Sie erwirtschaften etwa 40% des Umsatzes in der Medizintechnik, 30% in der Industrieautomation und etwa 30% in verschiedensten Märkten. Wo verzeichnen Sie das grösste Wachstum und wie sehen Sie die künftige Gewichtung der Anteile?

Die Anteile werden sich in den nächsten Jahren nicht sehr stark verändern. Schnelleres Wachstum sehen wir allerdings in der Luft- und Raumfahrt sowie in der Elektromobilität.

Am 1. August 2010 haben Sie die Niederlassung Ihrer Vertriebsgesellschaft in Bangalore, Indien, eröffnet. Bangalore ist ein bedeutendes Zentrum der Luft- und Raumfahrt, der Medizintechnik und der Informationstechnologie. Ist das ein erster Schritt, nebst der Schweiz ein weiteres Entwicklungszentrum aufzubauen, oder handelt es sich um eine reine Vertriebseinheit?

Es handelt sich um eine Vertriebsgesellschaft. Nah am Markt und beim Kunden können wir noch schneller auf die zukünftigen Bedürfnisse unserer indischen Kunden eingehen.

Ein wichtiger Standortvorteil der Schweiz dürfte das gute Ausbildungswesen auch ausserhalb der akademischen Berufe sein. Welchen Stellenwert hat die Lehrlingsausbildung bei maxon, welche Lehrlinge suchen Sie?

Das Lehrlingswesen und das Ausbildungsprogramm werden laufend ausgebaut und haben bei maxon einen sehr hohen Stellenwert. Wir bilden Leute aus, die wir auch in Zukunft brauchen.

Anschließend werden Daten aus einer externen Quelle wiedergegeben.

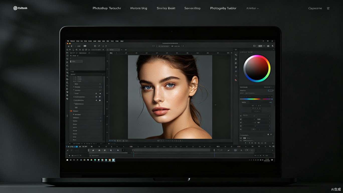Click the panel layout icon near top-right X
The image size is (343, 193).
[x=260, y=46]
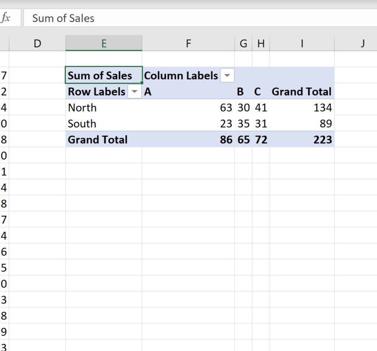Click the Grand Total column header cell
Viewport: 377px width, 351px height.
pos(302,92)
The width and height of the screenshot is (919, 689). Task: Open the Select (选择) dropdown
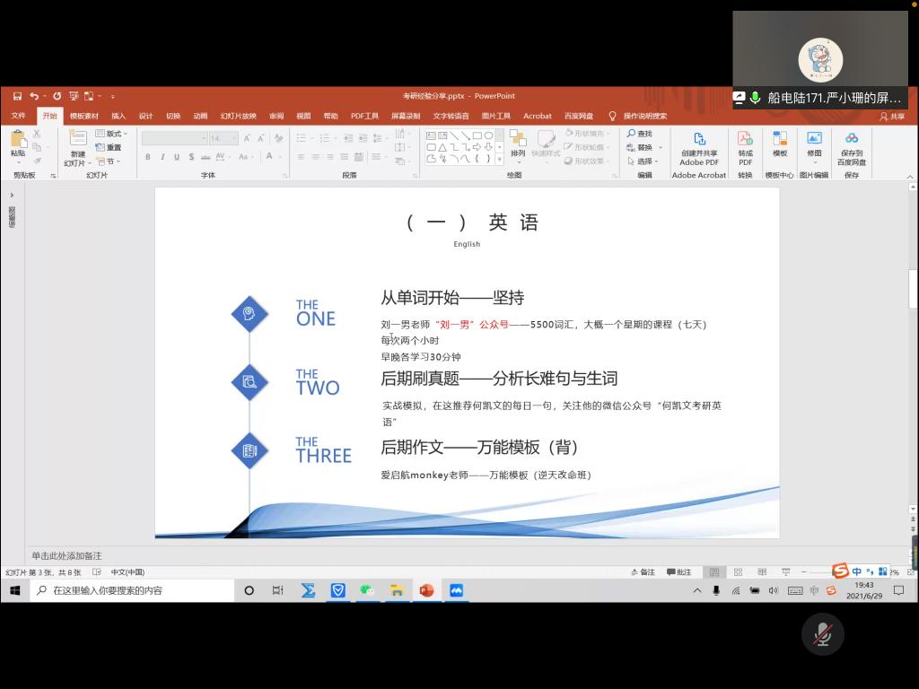pos(643,161)
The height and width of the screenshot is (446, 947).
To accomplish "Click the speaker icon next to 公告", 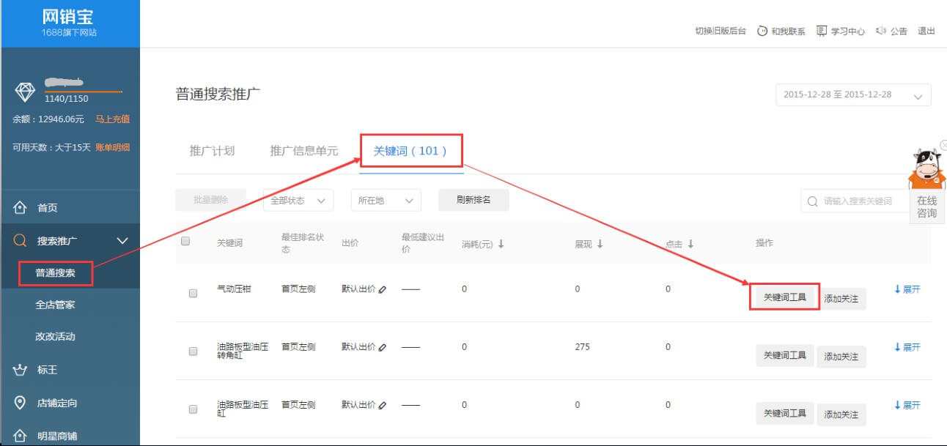I will tap(881, 31).

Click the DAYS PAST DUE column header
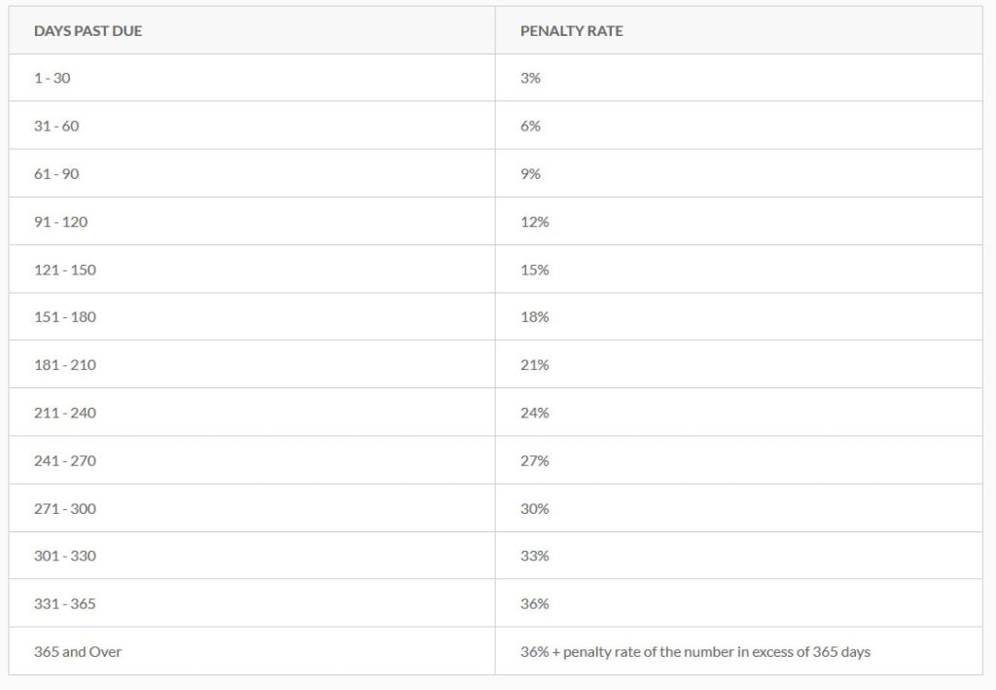88,31
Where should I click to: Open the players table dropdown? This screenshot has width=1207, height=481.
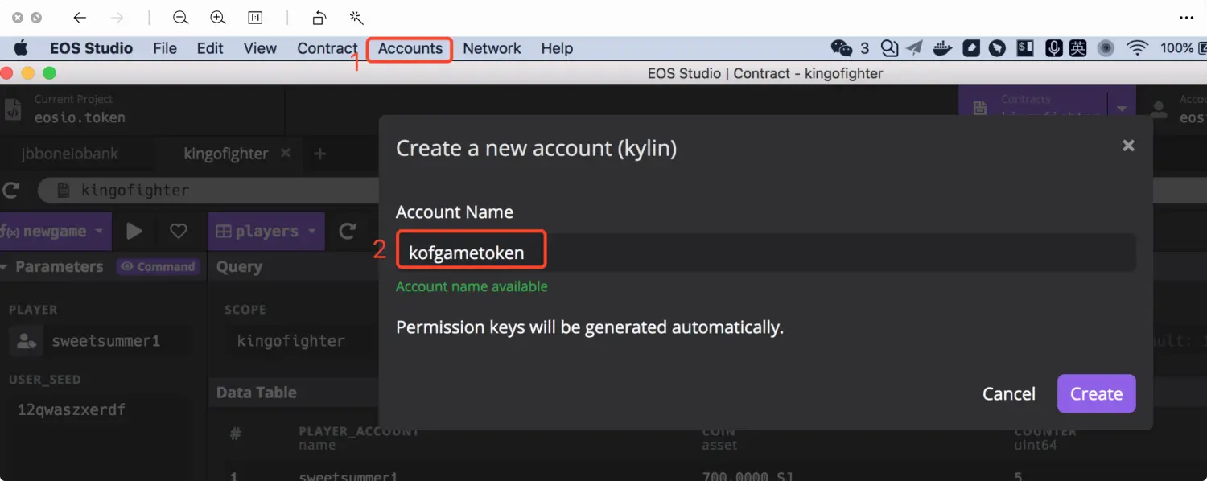click(x=311, y=232)
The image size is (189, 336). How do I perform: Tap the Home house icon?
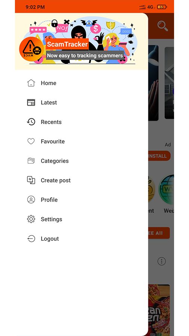coord(31,83)
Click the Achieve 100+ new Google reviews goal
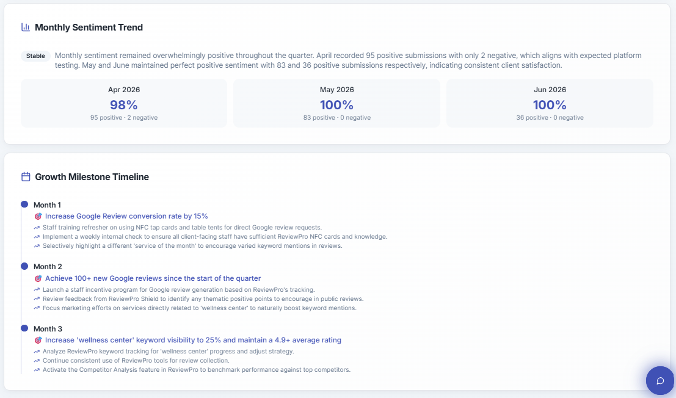 pyautogui.click(x=153, y=278)
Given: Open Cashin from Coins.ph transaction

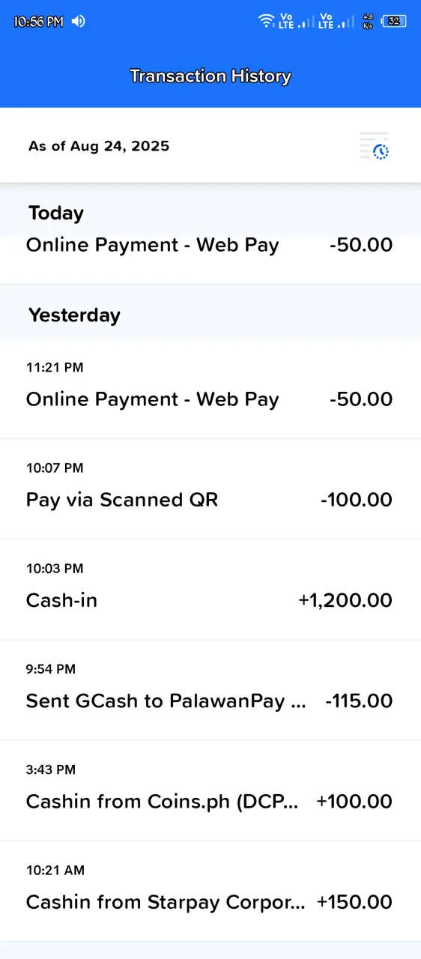Looking at the screenshot, I should (x=211, y=790).
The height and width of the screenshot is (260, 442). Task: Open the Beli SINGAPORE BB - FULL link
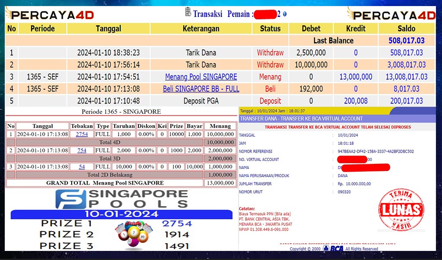pyautogui.click(x=201, y=89)
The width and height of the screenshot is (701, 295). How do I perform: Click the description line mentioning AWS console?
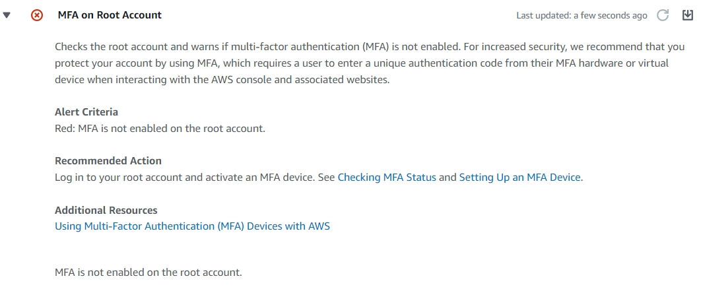click(x=222, y=80)
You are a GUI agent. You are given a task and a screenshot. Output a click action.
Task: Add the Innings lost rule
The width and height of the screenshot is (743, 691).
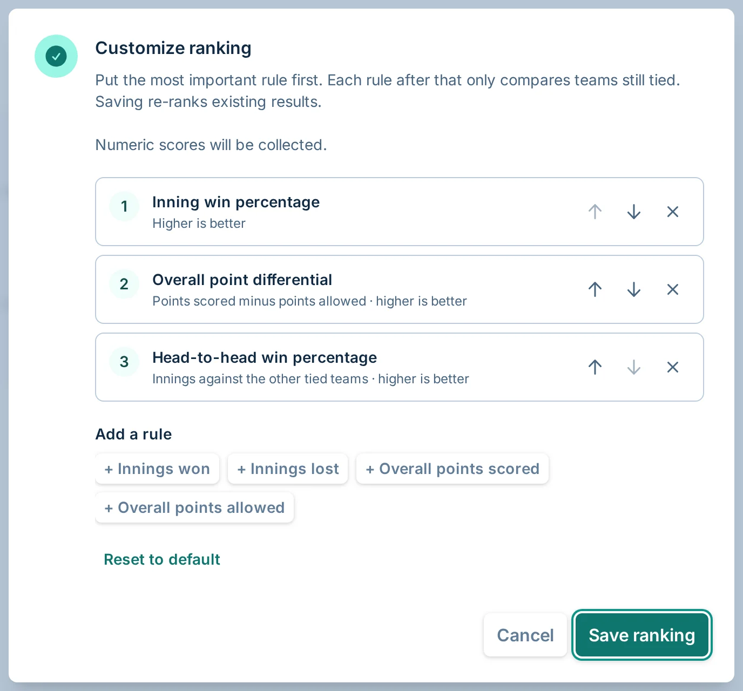click(288, 469)
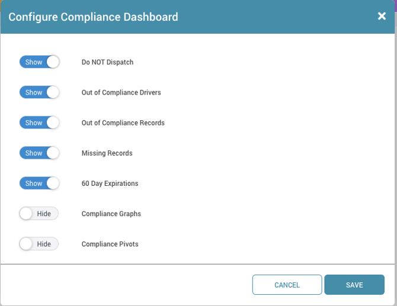Disable the Missing Records toggle
Viewport: 397px width, 306px height.
[x=40, y=153]
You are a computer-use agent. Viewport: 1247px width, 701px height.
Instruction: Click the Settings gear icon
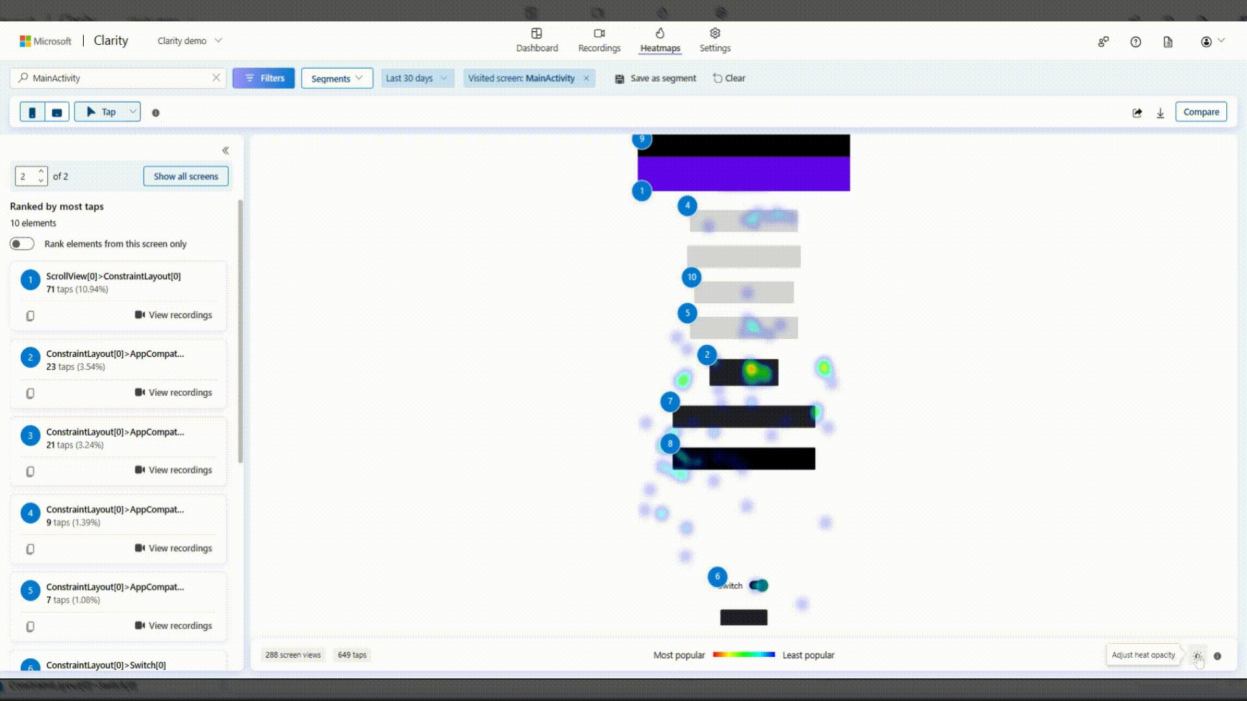pyautogui.click(x=714, y=33)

Bei maxon kann man zum Beispiel eine Lehre als Automatiker/in, Informatiker/in, Kauffrau/Kaufmann, Konstrukteur/in, Kunststofftechnologe/in, Polymechaniker/in oder als Logistiker/in absolvieren. Die Plätze für 2011 sind bereits besetzt.

«Das exzellente Studienangebot an unseren Universitäten und Fachhochschulen sowie die weiterführenden praxisorientierten Lehrgängen bringen unsere multilingualen Schweizer in eine gute Ausgangslage.»

Wie schätzen Sie die internationale Wettbewerbsfähigkeit des Schweizer Führungsnachwuchses ein?

Der Schweizer Führungsnachwuchs steht international sehr gut da. Das exzellente Studienangebot an unseren Universitäten und Fachhochschulen sowie die weiterführenden praxisorientierten Lehrgängen bringen unsere multilingualen Schweizer in eine gute Ausgangslage. Zudem kann man in der Schweiz Führungskompetenz in diversen internationalen Unternehmen aufbauen.

Wie wichtig ist Diversity für Ihr Unternehmen und welche Massnahmen sind in Ihrem Unternehmen zum Thema geplant oder schon umgesetzt?

maxon motor hat seit 1972 eine eigene Kinderkrippe. Auch flexible Arbeitsformen wie zum Beispiel Teilzeitarbeit fördern wir schon seit Jahren. Damit möchten wir unter anderem dafür sorgen, dass unsere Mitarbeitenden Beruf und Privatleben vereinbaren können. In unseren Produktionsbetrieben in Sachseln, Deutschland und Ungarn sind mehrheitlich Frauen tätig. Gerade umgekehrt gestaltet es sich in den Forschungs- und Entwicklungsabteilungen. Gerne hätten wir auch dort einen höheren Frauenanteil. Leider ist der Markt für Spezialisten in diesem Bereich in der Antriebstechnik allgemein relativ dünn gesät.

Ohne Internationalität – auch im Denken – würde bei maxon motor nur sehr wenig laufen. So ist jedes Kundenprojekt so vielfältig wie die Kultur in dem Land, wo es entwickelt wird. Und da wir vor allem auch kundenspezifische Antriebe herstellen, müssen wir unsere Partner präzis verstehen. Mit internationalen Workshops und wiederkehrenden Besuchen bei den Kunden vor Ort, treffen sich die unterschiedlichen Kulturen bei maxon motor regelmässig. So kann Diversität gleich erlebt werden.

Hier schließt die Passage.